It is important to note that our goal with this work is not 
to evaluate the raw performance of these storage systems in 
the cloud, but rather to examine application performance in 
the context of scientific workflows. We are interested in 
exploring various options for sharing data in the cloud for 
workflow applications and in determining, in general, how the 
performance and cost of a workflow is affected by the choice 
of storage system. Where possible we have attempted to tune 
each storage system to deliver the best performance, but we 
have no way of knowing what combination of parameter 
values will give the best results for all applications without an 
exhaustive search. Instead, for each storage system we ran 
some simple benchmarks to verify that the storage system 
functions correctly and to determine if there are any obvious 



parameters that should be changed. We do not claim that the 
configurations we have used are the best of all possible 
configurations for our applications, but rather represent a 
typical setup. 

In addition to the systems described below we ran a few 
experiments using XtreemFS [14], a file system designed for 
wide -area networks. However, the workflows performed far 
worse on XtreemFS than the other systems tested, taking more 
than twice as long as they did on the storage systems reported 
here before they were terminated without completing. As a 
result, we did not perform the full range of experiments with 
XtreemFS. 

A. Amazon S3 

Amazon S3 [2] is a distributed, object-based storage 
system. It stores un-typed binary objects (e.g. files) up to 5 GB 
in size. It is accessed through a web service that supports both 
SOAP and a REST-like protocol. Objects in S3 are stored in 
directory-like structures called buckets. Each bucket is owned 
by a single user and must have a globally unique name. 
Objects within a bucket are named by keys. The key 
namespace is flat, but path-like keys are allowed (e.g. "a/b/c" 
is a valid key). 

Because S3 does not have a POSIX interface, in order to 
use it, we needed to make some modifications to the workflow 
management system. The primary change was adding support 
for an S3 client, which copies input files from S3 to the local 
file system before a job starts, and copies output files from the 
local file system back to S3 after the job completes. The 
workflow management system was modified to wrap each job 
with the necessary GET and PUT operations. 

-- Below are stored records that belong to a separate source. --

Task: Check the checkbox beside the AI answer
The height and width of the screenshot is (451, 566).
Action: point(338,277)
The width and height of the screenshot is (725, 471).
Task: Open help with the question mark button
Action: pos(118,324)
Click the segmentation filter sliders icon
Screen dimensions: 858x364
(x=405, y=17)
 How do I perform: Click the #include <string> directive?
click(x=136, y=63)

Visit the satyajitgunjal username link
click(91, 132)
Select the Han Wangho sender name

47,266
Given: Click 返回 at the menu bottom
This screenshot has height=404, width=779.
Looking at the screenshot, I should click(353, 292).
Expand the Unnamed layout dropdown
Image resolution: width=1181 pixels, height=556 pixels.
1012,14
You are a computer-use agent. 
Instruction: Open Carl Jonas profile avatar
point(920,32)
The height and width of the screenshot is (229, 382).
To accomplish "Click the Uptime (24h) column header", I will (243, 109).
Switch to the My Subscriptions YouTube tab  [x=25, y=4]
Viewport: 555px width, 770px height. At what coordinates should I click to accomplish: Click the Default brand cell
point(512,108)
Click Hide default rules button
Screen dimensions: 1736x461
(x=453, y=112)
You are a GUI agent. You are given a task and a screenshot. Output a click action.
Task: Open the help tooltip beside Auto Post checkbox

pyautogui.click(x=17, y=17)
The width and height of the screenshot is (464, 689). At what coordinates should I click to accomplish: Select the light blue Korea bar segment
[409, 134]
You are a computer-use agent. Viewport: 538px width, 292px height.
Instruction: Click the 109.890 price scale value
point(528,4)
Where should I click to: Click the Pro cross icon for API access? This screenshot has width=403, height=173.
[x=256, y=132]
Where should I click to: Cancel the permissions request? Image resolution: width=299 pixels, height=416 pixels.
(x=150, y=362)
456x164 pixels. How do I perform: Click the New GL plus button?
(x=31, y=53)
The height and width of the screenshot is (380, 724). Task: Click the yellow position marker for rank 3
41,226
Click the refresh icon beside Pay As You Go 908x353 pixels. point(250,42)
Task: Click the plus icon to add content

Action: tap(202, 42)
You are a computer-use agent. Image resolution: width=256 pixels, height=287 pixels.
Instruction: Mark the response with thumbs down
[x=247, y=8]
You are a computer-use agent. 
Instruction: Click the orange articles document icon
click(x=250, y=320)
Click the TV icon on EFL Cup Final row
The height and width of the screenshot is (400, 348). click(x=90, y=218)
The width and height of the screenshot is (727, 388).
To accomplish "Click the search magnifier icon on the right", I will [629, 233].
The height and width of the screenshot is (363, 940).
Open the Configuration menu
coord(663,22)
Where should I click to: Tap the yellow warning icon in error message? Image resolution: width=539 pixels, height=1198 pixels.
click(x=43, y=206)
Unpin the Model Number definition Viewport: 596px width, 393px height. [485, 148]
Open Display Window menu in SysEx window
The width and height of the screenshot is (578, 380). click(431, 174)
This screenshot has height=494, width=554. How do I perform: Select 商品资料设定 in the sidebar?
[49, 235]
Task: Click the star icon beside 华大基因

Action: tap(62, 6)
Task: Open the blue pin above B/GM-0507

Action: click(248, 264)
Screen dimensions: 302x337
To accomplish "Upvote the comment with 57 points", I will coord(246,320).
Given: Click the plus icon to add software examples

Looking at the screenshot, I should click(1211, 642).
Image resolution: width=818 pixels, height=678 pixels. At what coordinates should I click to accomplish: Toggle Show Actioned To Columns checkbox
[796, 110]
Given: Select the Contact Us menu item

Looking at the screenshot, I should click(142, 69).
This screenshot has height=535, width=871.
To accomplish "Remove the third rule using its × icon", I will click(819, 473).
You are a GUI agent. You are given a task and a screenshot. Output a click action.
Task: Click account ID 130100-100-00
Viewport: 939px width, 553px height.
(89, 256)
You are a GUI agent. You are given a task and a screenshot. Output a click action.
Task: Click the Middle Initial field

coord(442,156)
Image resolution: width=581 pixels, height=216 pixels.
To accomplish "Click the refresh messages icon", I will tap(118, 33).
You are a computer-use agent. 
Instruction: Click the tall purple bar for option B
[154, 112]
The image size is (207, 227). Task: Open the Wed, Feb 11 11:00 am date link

Transferring data for each job individually increases the 
amount of data that must be moved and, as a result, has the 
potential to reduce the performance of the workflow. Using S3 
each file must be written twice when it is generated (program 
to disk, disk to S3) and read twice each time it is used (S3 to 
disk, disk to program). In comparison, network file systems 
enable the file to be written once, and read once each time it is 
used. In addition, network file systems support partial reads of 
input files and fine-grained overlapping of computation and 
communication. In order to reduce the number of transfers 
required when using S3 we implemented a simple whole-file 
caching mechanism. Caching is possible because all the 
workflow applications used in our experiments obey a strict 
write-once file access pattern where no files are ever opened 
for updates. Our simple caching scheme ensures that each file 
is transferred from S3 to a given node only once, and saves 
output files generated on a node so that they can be reused as 
input for future jobs that may run on the node. 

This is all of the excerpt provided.